▸ EXERCISES TO COMPLETE:
a) According to the text on the soprano Josefina Huguet, in what role did she make her professional opera debut in 1888?
b) Continue the text about the soprano Josefina Huguet from the point where it ends.

▸ TEXT SEGMENT:
Josefina Huguet i Salat, also known by the pseudonyms Giuseppina Huguet and Josephine Huguet, (22 September 1871– 10 November 1950) was a Catalan operatic soprano with a lyrical voice who sang throughout Europe prior to World War I. Although Huguet often sang coloratura soprano parts, such as Rosina in Rossini's Il Barbiere di Siviglia, she also undertook the verismo roles of Mimì in Puccini's La Bohème and Cio-Cio-San in Puccini's Madama Butterfly. Her complete repertoire contained a wide range of roles: from The Queen of Night in Mozart's The Magic Flute to Nedda in Leoncavallo's Pagliacci.

==Life and career==
Josefina Huguet was born on 22 September 1871 in Barcelona. Her father worked as a chauffeur for a Spanish industrialist. Her first music teacher was Francisco Bonet in Barcelona. She also studied at the Conservatori Superior de Música del Liceu. She later continued her vocal studies with Giorgio M. Sulli.

Huguet made her professional opera debut in 1888 at the Liceu in the title role of Léo Delibes's Lakmé. Her other repertoire at the Liceu that year included the parts of Micaëla in Carmen and Inès in L'Africaine with casts that included the tenor Julián Gayarre. She subsequently toured several countries, including some South American nations. She first performed in Italy in 1895, and in 1896 appeared for the first time in Milan at La Scala in the role of Ophélie in Ambroise Thomas's Hamlet. After this she worked at the Teatro Costanzi in Rome. She also appeared at the Teatro Argentina in that city where she performed the part of Elvira in I puritani in 1899.

▸ RECORD EXTRACTS:
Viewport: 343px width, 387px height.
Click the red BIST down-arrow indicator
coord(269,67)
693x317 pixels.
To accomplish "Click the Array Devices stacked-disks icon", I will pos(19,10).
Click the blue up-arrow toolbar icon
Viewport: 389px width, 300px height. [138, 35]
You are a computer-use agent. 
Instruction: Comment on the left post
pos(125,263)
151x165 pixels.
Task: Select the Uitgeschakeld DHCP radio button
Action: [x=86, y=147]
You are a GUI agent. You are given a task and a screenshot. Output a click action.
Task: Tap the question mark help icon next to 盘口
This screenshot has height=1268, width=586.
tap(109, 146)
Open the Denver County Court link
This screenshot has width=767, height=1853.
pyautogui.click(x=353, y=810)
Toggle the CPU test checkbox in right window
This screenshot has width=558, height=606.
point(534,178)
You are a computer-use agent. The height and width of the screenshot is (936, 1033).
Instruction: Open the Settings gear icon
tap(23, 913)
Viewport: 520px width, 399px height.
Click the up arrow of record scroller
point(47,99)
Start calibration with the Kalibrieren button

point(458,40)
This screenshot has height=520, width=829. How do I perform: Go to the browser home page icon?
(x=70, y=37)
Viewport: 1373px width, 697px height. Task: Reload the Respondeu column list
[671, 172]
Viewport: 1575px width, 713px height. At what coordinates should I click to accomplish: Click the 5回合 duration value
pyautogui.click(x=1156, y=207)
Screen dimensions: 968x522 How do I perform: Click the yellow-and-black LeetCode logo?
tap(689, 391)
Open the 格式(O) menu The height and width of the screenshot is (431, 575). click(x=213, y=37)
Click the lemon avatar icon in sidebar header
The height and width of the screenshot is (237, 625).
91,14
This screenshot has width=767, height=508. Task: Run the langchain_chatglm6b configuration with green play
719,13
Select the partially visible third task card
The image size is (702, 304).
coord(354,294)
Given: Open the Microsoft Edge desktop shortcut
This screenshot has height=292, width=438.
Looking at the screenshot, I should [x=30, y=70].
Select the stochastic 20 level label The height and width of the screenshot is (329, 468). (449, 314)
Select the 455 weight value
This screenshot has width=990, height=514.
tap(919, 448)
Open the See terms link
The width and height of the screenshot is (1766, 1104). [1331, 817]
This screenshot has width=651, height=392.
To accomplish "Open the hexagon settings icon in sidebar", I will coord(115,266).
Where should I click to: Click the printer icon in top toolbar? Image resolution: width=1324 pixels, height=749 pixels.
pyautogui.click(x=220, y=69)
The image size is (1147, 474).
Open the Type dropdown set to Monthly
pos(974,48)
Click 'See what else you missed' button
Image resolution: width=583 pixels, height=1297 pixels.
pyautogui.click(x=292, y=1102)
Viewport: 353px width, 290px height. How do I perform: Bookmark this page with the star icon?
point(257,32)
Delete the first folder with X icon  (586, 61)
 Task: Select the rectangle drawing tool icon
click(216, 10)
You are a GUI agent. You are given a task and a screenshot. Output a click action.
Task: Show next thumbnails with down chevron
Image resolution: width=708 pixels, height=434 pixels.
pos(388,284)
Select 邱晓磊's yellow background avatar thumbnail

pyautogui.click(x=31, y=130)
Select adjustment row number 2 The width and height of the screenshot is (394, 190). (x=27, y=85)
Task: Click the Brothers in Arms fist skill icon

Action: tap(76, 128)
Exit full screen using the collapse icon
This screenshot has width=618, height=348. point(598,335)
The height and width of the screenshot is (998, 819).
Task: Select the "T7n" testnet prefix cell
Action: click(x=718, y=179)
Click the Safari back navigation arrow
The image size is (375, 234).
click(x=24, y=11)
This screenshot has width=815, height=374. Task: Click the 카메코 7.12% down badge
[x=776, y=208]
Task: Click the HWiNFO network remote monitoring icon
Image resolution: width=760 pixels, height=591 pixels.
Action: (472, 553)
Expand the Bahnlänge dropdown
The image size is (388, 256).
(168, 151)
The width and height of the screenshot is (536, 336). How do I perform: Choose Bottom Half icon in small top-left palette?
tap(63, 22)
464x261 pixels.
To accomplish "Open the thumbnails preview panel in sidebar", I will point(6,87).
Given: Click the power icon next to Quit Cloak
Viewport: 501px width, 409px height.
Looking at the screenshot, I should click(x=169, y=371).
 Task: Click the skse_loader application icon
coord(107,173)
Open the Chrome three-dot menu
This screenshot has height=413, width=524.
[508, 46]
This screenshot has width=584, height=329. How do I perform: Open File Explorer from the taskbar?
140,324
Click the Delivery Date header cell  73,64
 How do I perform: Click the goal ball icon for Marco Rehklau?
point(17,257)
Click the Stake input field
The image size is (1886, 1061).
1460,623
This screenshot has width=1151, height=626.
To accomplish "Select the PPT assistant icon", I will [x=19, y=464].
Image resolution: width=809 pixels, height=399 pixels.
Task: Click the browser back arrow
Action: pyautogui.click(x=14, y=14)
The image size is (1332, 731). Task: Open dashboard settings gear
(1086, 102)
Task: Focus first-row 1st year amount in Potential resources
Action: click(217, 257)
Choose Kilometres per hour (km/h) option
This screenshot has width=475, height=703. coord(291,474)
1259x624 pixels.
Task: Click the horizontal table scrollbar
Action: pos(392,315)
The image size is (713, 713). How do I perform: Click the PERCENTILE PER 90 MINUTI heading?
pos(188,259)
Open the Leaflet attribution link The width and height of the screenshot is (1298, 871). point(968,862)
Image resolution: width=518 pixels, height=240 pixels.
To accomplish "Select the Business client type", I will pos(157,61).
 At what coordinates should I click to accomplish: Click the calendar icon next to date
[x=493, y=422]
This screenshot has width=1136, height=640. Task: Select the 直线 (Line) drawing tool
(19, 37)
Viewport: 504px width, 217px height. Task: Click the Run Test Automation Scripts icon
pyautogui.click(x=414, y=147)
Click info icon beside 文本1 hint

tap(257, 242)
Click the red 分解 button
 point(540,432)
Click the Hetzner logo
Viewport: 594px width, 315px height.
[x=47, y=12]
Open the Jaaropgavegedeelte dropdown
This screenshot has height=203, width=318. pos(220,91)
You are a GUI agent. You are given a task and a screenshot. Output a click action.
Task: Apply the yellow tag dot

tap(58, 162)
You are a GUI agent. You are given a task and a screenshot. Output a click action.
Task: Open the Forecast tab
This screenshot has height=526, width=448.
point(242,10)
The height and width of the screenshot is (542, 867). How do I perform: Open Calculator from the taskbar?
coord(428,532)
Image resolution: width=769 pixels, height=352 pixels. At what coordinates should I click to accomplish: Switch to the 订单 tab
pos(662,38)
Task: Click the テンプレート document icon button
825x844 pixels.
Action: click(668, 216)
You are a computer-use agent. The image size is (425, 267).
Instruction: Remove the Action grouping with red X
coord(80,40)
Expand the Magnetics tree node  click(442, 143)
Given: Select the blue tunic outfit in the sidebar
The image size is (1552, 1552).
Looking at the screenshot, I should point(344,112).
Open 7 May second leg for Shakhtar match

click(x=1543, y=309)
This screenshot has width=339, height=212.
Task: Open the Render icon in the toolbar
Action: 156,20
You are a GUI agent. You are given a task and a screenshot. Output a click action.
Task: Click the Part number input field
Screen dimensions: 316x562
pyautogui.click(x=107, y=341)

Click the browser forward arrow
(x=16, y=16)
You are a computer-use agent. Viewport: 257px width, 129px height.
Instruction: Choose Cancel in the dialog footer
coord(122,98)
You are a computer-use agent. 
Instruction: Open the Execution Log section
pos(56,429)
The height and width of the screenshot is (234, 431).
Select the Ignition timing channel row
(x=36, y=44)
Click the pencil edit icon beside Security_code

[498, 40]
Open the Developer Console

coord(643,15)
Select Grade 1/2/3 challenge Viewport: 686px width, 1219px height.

▸ RESPONSES TO THE EXERCISE:
a) The title role of Léo Delibes's Lakmé, at the Liceu.

b)
On 6 November 1896 Huguet made her first appearance in the United States at the Academy of Music in New York City as Amina in La sonnambula with James Henry Mapleson's opera company. This was followed by performances in the title role of Lucia di Lammermoor. In 1898 she went on an extensive North American tour during which she was favorably compared to Adelina Patti by the New York critics while appearing at the Academy of Music.

After this, Huguet appeared successfully in opera houses in London, Paris, Madrid, Barcelona, Monte Carlo, Lisbon, and Russia. In 1900 she portrayed the part of Mimì in Puccini's La Bohème first the first time at the Teatro Arriaga in Bilbao. In 1901 she appeared as Violetta in La traviata at La Fenice and Amina in La sonnambula at the Teatro di San Carlo. She retired from the stage in 1912.

In retirement Huguet worked as a voice teacher in Spain. She died at the age of 79 on 10 November 1950 in Barcelona.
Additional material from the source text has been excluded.